Partire prevenuti nel recensire il disco di Briga potrebbe essere facile. Dopotutto incarna il binomio rapper e Amici, che in tempi recenti ha dato vita a uno dei fenomeni più molesti del mercato discografico italiano. Eppure, messi da parte pregiudizi da liceali sul fatto che chi viene dalla televisione è per forza una merda, alla fine dell’ascolto di “Never Again” tocca essere molto più morbidi. Quello del secondo classificato ad Amici è infatti meglio di molti album hip hop in circolazione in Italia in questo momento. Anche se, va aggiunto, il momento in questione vede una media qualitativa molto bassa.
Nelle tracce di “Never Again” Briga riesce infatti a trovare un suo stile definito, un rap melanconico che tende alla melodia, che sviluppa in maniera decorosa dall’inizio alla fine. Uno stile costruito su pianoforti struggenti e chitarrine furbette, che trova in un brano come “Non più una bugia” il suo modello ideale.

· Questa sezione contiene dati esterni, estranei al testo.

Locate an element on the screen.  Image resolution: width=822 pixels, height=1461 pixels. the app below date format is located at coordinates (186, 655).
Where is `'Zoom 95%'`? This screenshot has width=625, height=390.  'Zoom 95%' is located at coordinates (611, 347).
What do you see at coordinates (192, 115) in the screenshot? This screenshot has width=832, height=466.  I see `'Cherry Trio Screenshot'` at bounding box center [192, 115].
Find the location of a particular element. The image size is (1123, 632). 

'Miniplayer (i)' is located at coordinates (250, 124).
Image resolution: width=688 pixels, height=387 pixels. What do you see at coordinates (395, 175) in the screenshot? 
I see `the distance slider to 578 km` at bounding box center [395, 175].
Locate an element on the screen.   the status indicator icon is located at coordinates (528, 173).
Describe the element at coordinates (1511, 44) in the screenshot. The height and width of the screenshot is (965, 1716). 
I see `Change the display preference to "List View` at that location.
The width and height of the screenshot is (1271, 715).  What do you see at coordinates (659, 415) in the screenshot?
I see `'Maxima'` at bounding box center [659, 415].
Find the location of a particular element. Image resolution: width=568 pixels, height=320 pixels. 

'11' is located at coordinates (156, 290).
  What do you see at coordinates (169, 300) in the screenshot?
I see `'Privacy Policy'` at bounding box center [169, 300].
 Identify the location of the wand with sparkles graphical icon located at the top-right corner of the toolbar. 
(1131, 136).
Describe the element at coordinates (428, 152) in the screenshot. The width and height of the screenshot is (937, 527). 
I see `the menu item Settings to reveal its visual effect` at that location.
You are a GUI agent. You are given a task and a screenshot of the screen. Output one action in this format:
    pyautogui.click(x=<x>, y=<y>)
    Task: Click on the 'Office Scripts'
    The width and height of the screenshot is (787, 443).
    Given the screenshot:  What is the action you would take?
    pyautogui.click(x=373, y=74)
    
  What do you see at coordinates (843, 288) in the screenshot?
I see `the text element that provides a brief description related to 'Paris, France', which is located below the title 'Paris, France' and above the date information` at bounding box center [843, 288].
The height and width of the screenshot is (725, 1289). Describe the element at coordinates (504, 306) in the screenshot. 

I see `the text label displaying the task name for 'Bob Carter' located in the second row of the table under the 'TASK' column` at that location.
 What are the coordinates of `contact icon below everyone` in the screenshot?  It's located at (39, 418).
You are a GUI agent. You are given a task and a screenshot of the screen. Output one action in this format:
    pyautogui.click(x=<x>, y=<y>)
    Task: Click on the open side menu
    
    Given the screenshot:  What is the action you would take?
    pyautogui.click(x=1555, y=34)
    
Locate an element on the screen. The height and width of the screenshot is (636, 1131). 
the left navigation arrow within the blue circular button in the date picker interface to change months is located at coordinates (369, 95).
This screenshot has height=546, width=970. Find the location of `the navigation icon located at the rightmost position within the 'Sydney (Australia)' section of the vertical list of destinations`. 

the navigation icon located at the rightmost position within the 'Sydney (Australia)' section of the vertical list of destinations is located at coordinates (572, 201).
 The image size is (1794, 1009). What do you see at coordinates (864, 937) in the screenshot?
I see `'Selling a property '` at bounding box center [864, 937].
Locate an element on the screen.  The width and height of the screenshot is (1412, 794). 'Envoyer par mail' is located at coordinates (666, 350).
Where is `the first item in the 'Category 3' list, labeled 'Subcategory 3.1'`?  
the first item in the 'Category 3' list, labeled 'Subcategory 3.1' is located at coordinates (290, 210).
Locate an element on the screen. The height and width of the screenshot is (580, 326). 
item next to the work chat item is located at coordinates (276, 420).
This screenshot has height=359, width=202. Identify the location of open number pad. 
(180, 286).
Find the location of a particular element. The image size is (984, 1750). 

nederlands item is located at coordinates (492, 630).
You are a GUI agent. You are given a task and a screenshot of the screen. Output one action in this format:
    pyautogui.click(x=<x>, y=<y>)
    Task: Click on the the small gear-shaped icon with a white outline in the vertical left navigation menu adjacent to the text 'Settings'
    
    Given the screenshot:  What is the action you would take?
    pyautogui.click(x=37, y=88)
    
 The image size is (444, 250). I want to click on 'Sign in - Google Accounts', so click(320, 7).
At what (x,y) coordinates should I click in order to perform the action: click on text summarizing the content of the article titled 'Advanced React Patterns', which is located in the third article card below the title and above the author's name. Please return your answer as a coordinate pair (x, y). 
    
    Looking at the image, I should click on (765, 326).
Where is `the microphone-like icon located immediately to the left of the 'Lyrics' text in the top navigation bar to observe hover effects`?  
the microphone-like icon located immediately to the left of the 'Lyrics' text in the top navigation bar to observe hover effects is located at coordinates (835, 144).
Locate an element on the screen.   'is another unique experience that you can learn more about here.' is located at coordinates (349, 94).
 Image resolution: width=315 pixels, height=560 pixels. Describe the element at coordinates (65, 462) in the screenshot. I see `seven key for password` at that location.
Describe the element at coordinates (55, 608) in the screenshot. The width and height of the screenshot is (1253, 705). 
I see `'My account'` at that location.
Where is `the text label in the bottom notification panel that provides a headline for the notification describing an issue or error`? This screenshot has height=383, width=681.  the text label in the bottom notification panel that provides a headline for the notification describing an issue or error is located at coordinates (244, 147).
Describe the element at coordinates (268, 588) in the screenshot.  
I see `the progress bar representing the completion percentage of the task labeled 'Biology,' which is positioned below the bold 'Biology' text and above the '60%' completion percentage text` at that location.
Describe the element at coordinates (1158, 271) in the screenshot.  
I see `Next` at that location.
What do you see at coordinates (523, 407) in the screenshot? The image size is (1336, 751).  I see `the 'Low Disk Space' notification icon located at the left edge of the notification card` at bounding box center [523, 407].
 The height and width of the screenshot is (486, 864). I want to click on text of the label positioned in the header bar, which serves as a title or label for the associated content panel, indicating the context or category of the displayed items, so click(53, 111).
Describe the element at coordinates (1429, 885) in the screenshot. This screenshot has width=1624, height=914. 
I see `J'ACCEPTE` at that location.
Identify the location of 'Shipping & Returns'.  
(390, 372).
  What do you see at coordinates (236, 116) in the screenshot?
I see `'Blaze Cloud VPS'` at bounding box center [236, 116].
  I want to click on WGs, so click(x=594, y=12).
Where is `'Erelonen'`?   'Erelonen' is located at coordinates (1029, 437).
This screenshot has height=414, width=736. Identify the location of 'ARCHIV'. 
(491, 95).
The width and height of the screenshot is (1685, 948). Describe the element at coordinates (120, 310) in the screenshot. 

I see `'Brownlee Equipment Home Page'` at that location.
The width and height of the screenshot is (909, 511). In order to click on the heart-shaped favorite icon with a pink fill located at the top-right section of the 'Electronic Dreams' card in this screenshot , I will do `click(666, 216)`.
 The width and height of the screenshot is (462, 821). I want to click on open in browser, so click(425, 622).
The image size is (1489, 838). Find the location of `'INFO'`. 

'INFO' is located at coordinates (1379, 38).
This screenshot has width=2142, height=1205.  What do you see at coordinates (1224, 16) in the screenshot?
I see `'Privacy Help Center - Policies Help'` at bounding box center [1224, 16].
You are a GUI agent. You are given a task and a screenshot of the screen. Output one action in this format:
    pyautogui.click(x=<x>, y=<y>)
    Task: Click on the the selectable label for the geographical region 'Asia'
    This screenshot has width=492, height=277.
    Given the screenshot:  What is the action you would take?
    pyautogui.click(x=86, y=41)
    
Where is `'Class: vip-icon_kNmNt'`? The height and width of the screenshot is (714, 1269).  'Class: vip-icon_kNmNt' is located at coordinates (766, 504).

Ma non bisogna nemmeno scomporsi: nel complesso, infatti, Briga pecca di prevedibilità, tanto che la struttura della maggior parte dei brani risulta intuibile già dalle prime note, senza contare che il flow di Matteo, quando non rasenta il parlato, risulta comunque piuttosto macchinoso. E in “Giunto alla linea – Indietro”, in cui ha l’occasione di giocarsi un super ospite come Tiziano Ferro, finisce per esserne inesorabilmente eclissato, riducendosi a una sorta di sottofondo.
A essere più convincenti sono quasi i brani dove Briga si fa più cantautore, come “Dicembre Roma”, che tutto sommato potrebbero indicare un’interessante direzione per il futuro. Tirando le somme, un disco non molto innovativo, ma che non fa del male alla musica.